▶ Written task
Please count the lines in the material below that contain the word "resolution", and reply with the number alone.
----- Input for this task
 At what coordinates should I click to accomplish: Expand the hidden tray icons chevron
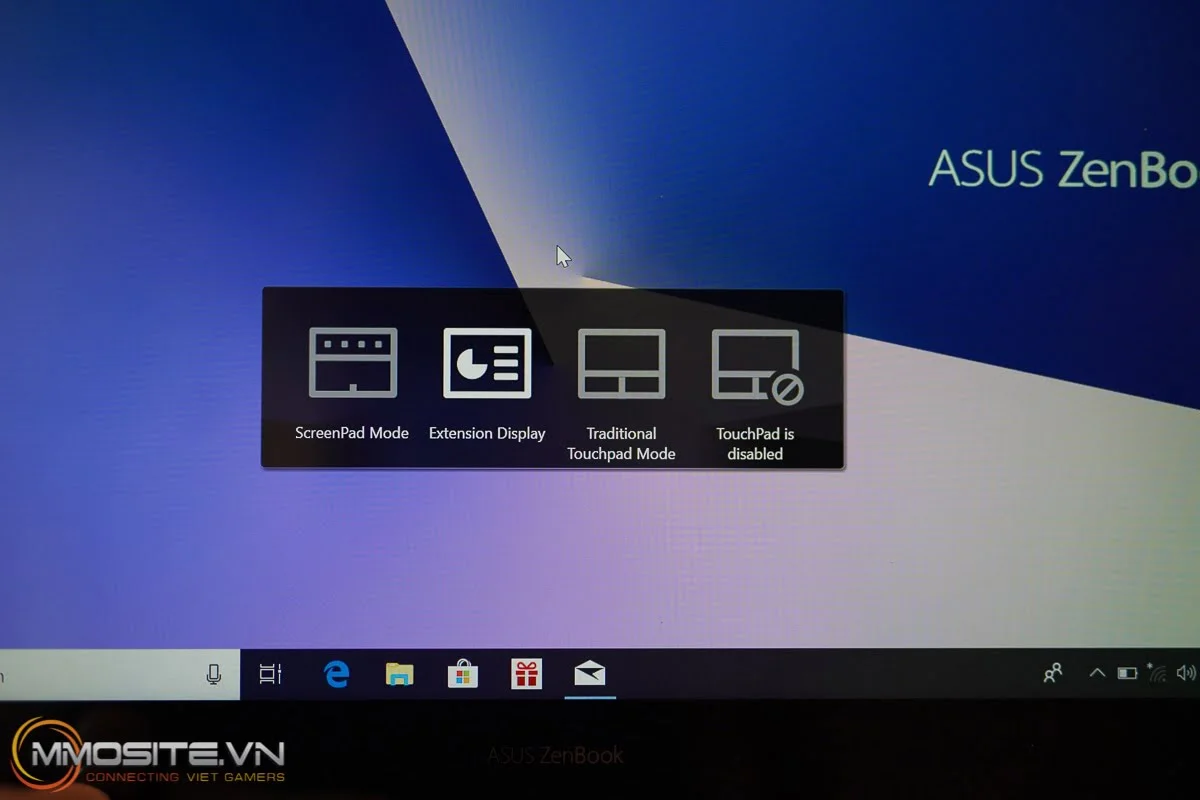(1097, 673)
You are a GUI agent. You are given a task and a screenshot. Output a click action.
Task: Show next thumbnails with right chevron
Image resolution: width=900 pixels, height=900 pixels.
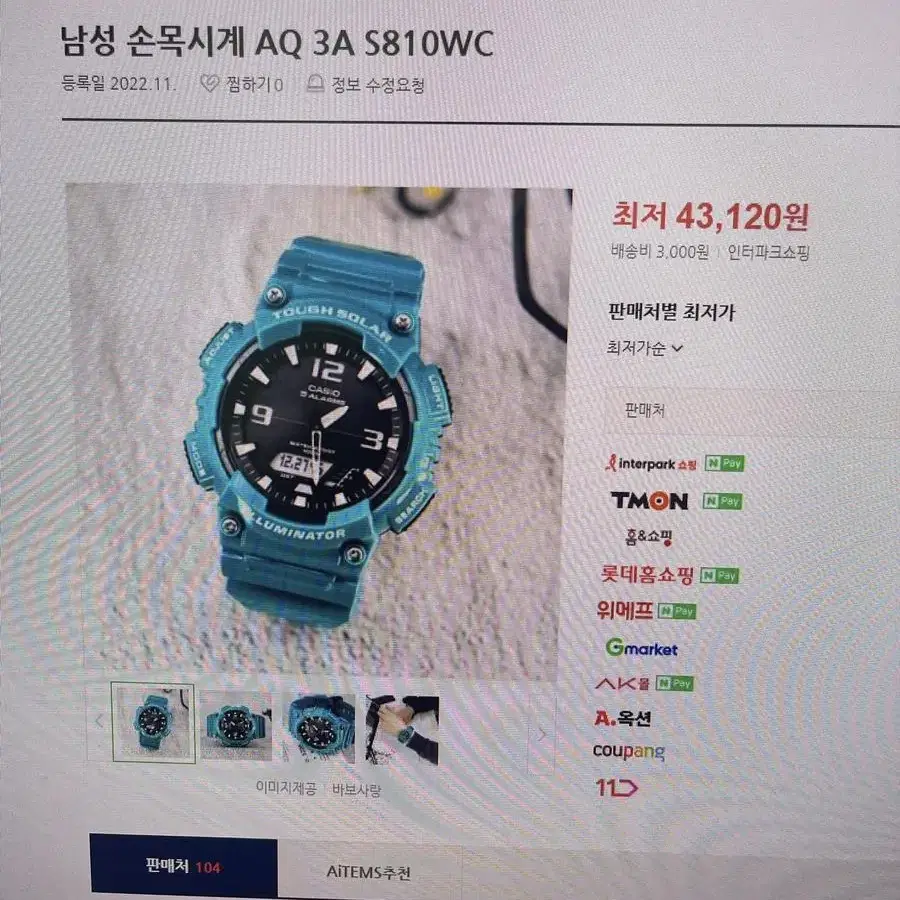click(541, 735)
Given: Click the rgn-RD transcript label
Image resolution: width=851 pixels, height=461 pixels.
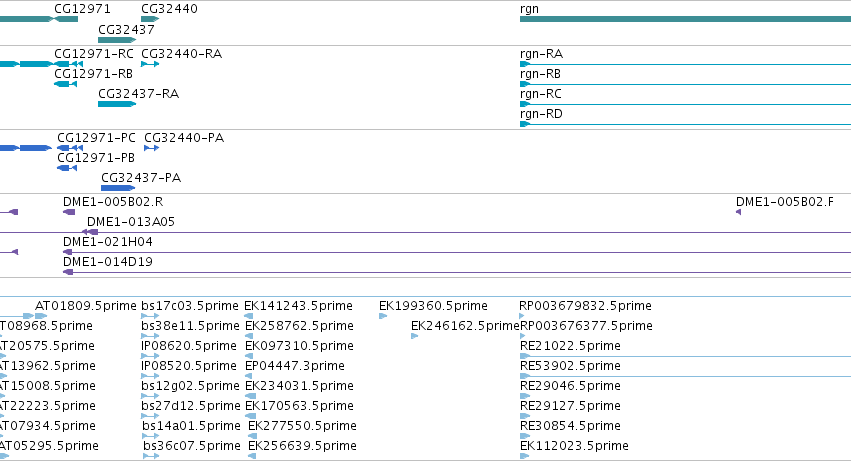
----------
▶ Exercise result
2